The Majority Of America’s Top-Ranked Colleges Will Be Led By A Woman Or Person Of Color This Fall
Eleven of the top 20 colleges in America, as ranked by Forbes, will be led by a woman or person of color by next fall, marking a milestone in the demographics of the presidencies at the nation’s most highly esteemed institutions. The new leadership profile has emerged following a spate of presidential resignations, retirements and replacements at prestigious universities during the past 18 months.

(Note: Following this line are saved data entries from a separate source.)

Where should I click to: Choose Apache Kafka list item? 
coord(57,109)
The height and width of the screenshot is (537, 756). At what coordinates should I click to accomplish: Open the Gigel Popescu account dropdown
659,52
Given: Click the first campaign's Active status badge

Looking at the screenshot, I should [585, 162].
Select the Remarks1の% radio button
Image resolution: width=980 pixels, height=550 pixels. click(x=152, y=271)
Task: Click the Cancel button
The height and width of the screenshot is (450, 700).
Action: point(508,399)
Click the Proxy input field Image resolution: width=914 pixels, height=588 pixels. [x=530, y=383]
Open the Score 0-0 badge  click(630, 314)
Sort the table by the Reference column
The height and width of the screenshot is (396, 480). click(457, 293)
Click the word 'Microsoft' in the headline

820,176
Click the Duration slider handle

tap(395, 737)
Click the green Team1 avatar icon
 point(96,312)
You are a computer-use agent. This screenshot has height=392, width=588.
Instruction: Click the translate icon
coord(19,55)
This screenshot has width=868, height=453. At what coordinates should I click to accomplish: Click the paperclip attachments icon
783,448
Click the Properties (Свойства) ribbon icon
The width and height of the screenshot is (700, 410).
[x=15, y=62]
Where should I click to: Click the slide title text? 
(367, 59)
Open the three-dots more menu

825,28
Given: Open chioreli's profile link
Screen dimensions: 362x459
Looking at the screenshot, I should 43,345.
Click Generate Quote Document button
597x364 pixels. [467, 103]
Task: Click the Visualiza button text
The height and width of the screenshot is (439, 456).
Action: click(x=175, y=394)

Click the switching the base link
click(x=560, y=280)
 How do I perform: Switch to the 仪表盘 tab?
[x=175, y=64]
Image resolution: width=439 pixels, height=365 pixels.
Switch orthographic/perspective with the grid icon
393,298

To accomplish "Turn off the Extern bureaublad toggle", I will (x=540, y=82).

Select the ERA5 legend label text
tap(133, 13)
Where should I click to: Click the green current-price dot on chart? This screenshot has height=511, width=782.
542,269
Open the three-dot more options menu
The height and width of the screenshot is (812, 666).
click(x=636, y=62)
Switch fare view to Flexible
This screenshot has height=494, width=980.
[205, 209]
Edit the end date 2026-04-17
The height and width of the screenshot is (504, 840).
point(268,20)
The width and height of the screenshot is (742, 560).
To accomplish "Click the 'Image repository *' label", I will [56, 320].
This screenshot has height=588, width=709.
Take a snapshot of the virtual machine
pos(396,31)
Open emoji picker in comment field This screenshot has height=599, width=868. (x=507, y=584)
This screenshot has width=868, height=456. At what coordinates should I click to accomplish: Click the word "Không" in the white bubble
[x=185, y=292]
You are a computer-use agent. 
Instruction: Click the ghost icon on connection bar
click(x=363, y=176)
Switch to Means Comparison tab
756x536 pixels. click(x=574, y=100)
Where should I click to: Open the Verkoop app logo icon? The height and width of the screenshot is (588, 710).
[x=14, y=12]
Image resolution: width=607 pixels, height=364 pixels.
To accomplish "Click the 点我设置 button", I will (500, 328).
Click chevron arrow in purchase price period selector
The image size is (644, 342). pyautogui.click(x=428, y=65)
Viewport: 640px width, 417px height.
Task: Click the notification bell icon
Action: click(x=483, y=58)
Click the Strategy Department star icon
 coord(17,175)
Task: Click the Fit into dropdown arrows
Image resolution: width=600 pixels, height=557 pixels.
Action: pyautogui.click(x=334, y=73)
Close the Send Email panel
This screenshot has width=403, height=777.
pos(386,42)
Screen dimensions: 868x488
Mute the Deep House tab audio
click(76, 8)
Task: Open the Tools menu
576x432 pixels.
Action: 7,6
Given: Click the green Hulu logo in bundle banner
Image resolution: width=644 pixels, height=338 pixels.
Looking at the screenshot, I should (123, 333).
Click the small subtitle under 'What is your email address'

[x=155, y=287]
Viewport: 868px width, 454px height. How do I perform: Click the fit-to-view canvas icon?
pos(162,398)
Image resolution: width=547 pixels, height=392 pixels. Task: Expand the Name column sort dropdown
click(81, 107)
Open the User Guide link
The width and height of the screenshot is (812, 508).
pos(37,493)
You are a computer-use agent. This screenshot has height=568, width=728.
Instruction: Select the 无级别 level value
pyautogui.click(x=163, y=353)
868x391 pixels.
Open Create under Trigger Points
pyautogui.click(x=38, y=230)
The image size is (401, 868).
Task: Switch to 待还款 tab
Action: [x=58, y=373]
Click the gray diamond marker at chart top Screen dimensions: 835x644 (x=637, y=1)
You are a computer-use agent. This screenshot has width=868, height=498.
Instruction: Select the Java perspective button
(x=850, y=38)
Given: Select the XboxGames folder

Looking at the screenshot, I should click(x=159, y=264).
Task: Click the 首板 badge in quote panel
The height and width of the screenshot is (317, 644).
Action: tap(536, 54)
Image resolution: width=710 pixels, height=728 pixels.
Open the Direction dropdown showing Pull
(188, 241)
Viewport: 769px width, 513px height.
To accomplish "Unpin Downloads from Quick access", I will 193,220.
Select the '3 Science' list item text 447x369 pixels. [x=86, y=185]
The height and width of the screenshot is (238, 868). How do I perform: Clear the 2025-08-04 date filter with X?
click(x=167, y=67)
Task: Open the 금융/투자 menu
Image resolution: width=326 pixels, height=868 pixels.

The eleven institutions are:
- The Massachusetts Institute of Technology, which appointed Sally Kornbluth to be its new president, starting this January;
- Harvard University, which recently hired Claudine Gay, the first Black person and only the second woman to be named the university’s president, succeeding Lawrence Bacow;
- The University of California, Berkeley, where Carol Christ has served as chancellor since 2017;
- Columbia University, where Nemat “Minouche” Shafik, will soon become its first female president;
- The University of Pennsylvania, headed by M. Elizabeth “Liz” Magill;
- Dartmouth College, where Sian Leah Beilock will be the first woman to serve as its president;
- Cornell University, where Martha E. Pollack serves as its 14th president;
- Brown University, with Christina Paxson as its 19th president;
- Rice University, which hired Reginald DesRoches to be its president in 2022. He is the first black man to lead that institution;
- Williams College, where Maud Mandel began her term as president in 2018;
- The University of California, San Diego, headed by Chancellor Pradeep Khosla, an Indian-American scientist, who was appointed chancellor in 2012.
One indication of the magnitude of this leadership change is that six of the eight Ivy League institutions, all of which made Forbes’s top 20, will be led by a woman, the first time in the history of those schools that so many women have served in that capacity.